GenAI Image Analysis and Audio (click to enlarge)
From my past experience, I've worked with and tested ML-powered vision services such as AWS Rekognition and Google Vision AI. These services, which can be trained to recognize specific characters, impressed me with their accuracy. I used them in the context of QA automation, analyzing screenshots from a wide range of application UIs to flag layout issues, truncations, and text overlaps.
For this project, I wanted to go a step further by experimenting with open-source models: analyzing images, extracting audio cues, and passing them to a generative audio model to produce sound.
The app/experiment works by using computer vision to understand what's in an image, whether it's a forest, a beach, or a thunderstorm, and then either selecting appropriate sounds from a curated pre-computed library or generating new ones using AI audio models. The result is an immersive audio experience that matches the visual scene.
Vision Processing with LLaVA
At the core of the system, I integrated LLaVA (Large Language and Vision Assistant), an open-source vision model running locally through Ollama. LLaVA analyzes uploaded images to extract audio-relevant elements. For example, if you upload a photo of a mountain lake at sunset, LLaVA doesn't just identify "water" and "mountains." It understands the scene more holistically, picking up on elements that suggest sound: gentle waves lapping, wind through pine trees, maybe even distant bird calls. The model assigns salience scores to each element based on its visual prominence, which I then map directly into audio volume levels. This vision analysis is tied into a semantic mapping system I built with over 150 connections, handling synonyms, related concepts, and even abstract associations.

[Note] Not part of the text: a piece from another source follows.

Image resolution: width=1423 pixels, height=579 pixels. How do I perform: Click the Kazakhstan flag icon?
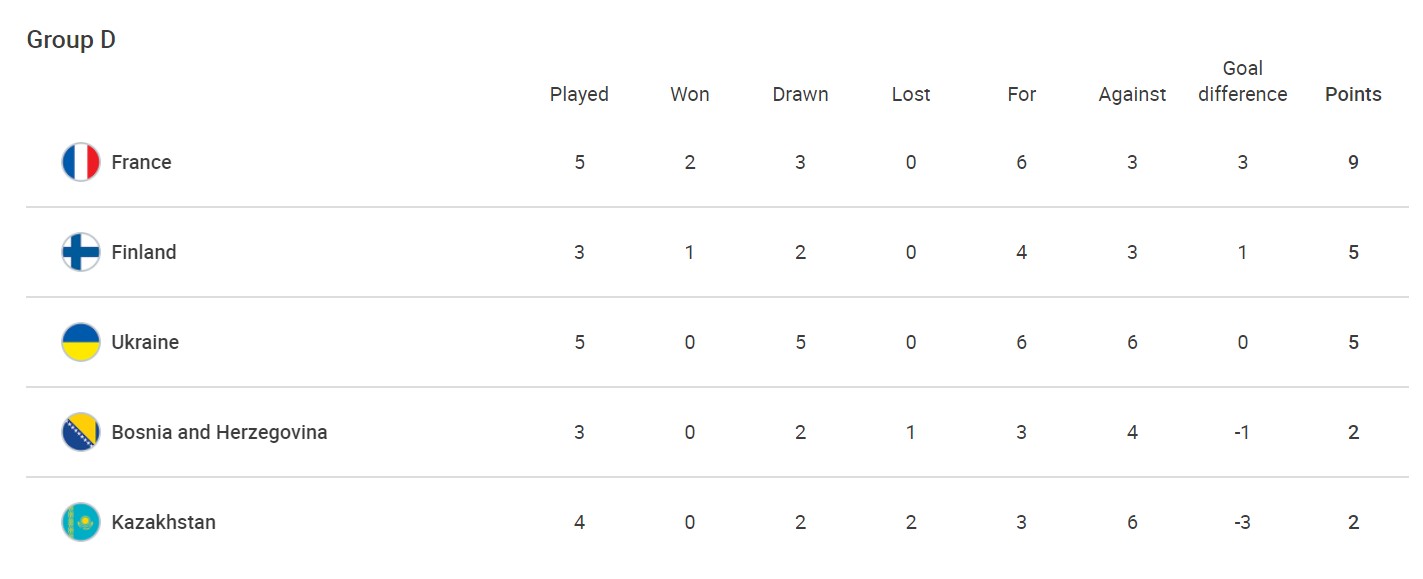(81, 522)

Dual Audio Generation Paths
The audio side offers two paths that users can choose from. One option is a curated library of 30+ high-quality ambient loops, categorized into nature, water, weather, and general ambience which provides instant playback for common scenarios. The other option leverages Meta's AudioGen model through a FastAPI backend, generating custom three-second ambient loops on demand for a more dynamic, AI-driven experience.
The audio management layer, built with React and TypeScript, supports multiple simultaneous streams through a custom hook that manages HTML5 Audio elements, individual volume controls, crossfading, and continuous looping.
Architecture & Implementation
From an architectural perspective, the system emphasizes local execution with open-source models, while the React frontend orchestrates communication between vision processing and audio generation services. What makes this experiment unique is how it bridges two different AI modalities: vision models understand the context and "feeling" of a scene, while audio models recreate that atmosphere through sound.
One current trade-off is performance: the curated library provides near-instant playback, but generating entirely new sounds through AudioGen can take significantly longer, since it relies on full generative AI processing. Still, the end result: a dynamic, multi-layered soundscape that evolves from a single image, feels like a compelling proof of concept for cross-modal AI.